Tobacco and the Clergy
OVER 115 years ago, medical doctor John Cowan wrote a book entitled The Use of Tobacco vs. Purity, Chastity and Sound Health. In view of what has been learned about the harmful effects of tobacco in recent years, his observations on its use by clergymen were farsighted and are relevant for anyone seeking to serve God today. In chapter 4, dealing with the moral effect of tobacco use, Dr. Cowan remarked:
“If the use of tobacco is physically wrong—as has been clearly shown—it must of a necessity be morally wrong; for it is a physiological law that ‘whatever depraves or irritates the body, thereby depraves the nervous system, and through it the brain, and thereby the mind.’ A man’s mind—his thoughts, his expressions, his deeds, are influenced by the way he uses or abuses his physical nature. Tobacco is, in its very name and associations, filthy, and—taking no heed of the harm it does—how can clean, pure, just, moral feelings and actions originate or be developed in the mind.
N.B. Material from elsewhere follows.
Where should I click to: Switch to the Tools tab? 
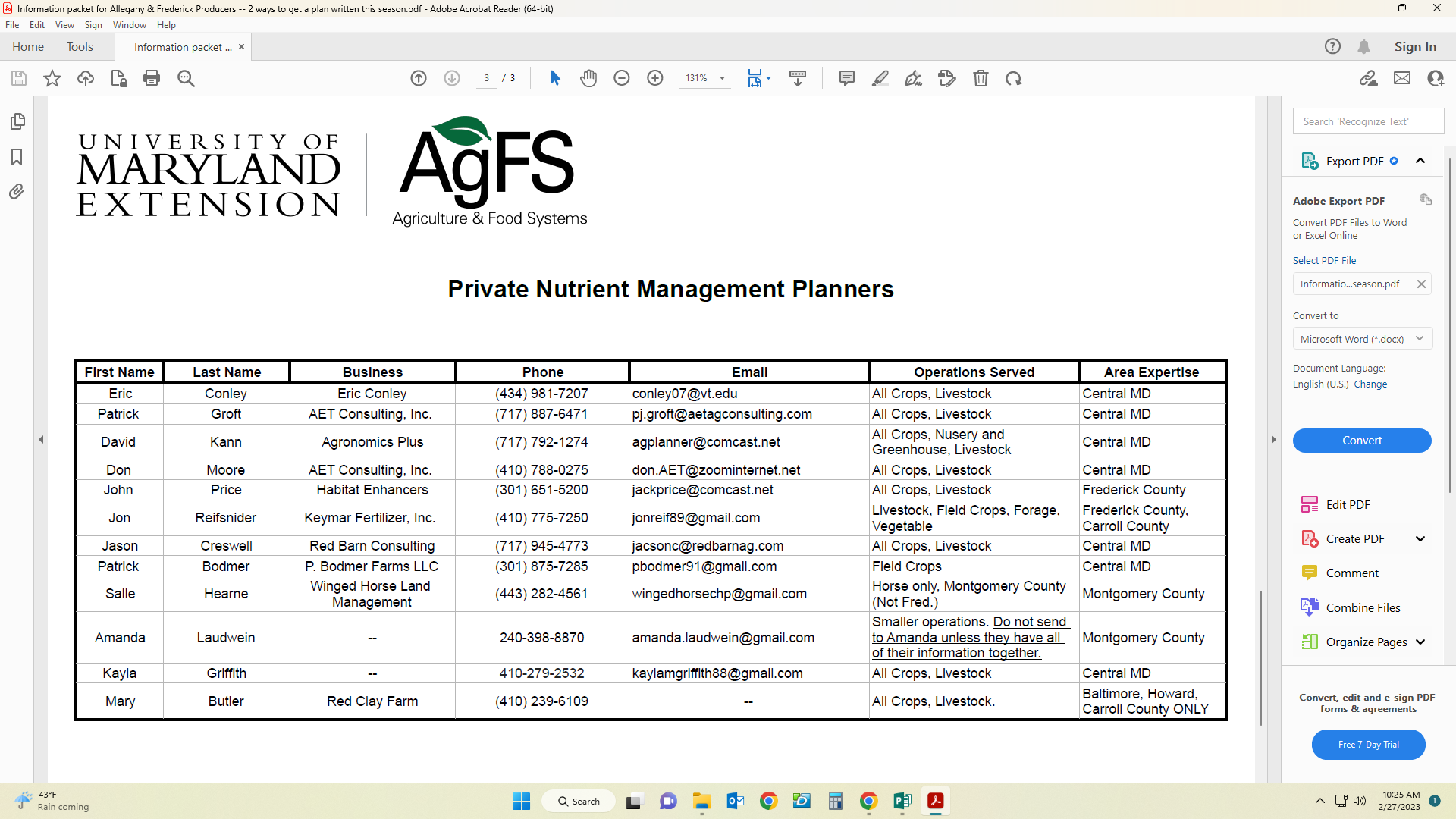(x=80, y=47)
As well suppose—if such a thing could be supposed—that Christ, while living His exemplary life on earth—teaching and preaching purity, chastity, love and charity—smoked, snuffed and chewed. Does not the very thought sound sacrilegious? And yet ministers—followers, preachers, and expounders of His laws and doctrines—foul their bodies and taint their souls with the filthy, poisonous weed. Can such men, or their followers, lead Christ-like lives—high, moral lives? I think not.
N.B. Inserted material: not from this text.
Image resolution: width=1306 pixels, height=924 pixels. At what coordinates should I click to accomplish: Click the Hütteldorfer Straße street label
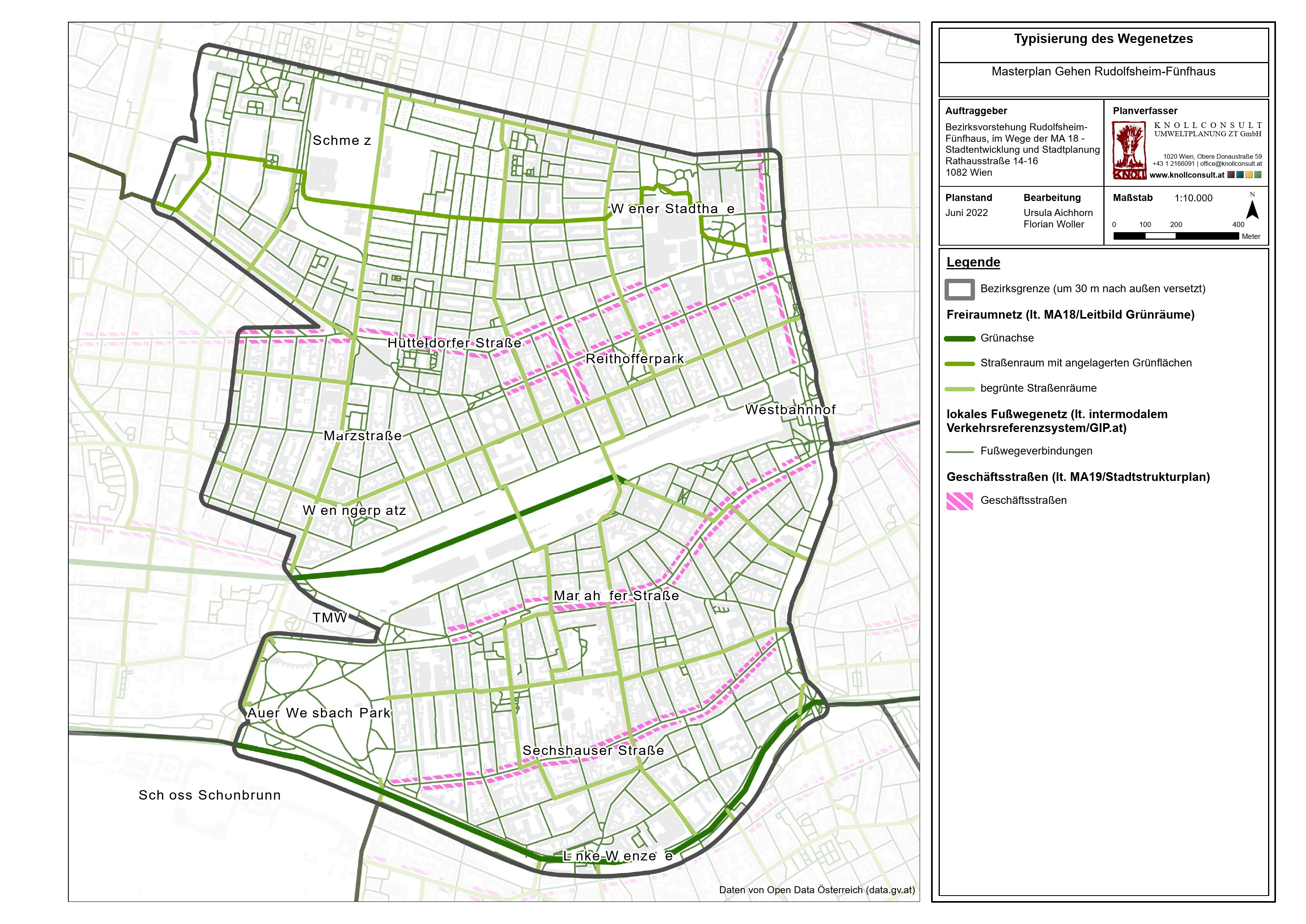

“Try, if you can, to entertain the idea of a gluttonous eater, a winebibber, or a tobacco-user, in connection with holiness of heart? There is something unnatural, revolting, repulsive in the association. Just as the bodily appetites and the outward senses are depraved, does the inner man, the moral nature, become gross. The pure spirit will not, cannot, dwell in a filthy tenement. There is a natural correspondence between material and spiritual things, so that the qualities of one denote the character of the other. A professor of religion and slave of tobacco . . . He may acknowledge, in all candor and sincerity, that tobacco-using is a pernicious custom, morally wrong; yet he may find an impulse within, a law of his members, artificially produced, prompting him with insatiate cravings to continue the practice, and this artificial law may be stronger than his natural reason and conscience combined. Is not tobacco-using a palpable violation of one of God’s laws implanted in our organization? Is not an infraction of any one of God’s laws a transgression and a sin? And if a man habitually lives in the violation of one of God’s laws, will not the transition be easy and natural to a violation of other laws? And lastly, how can any man stand up as a moral teacher, who, in his own conduct, commends to his fellow-creatures a life of continual transgression against the laws of his being?”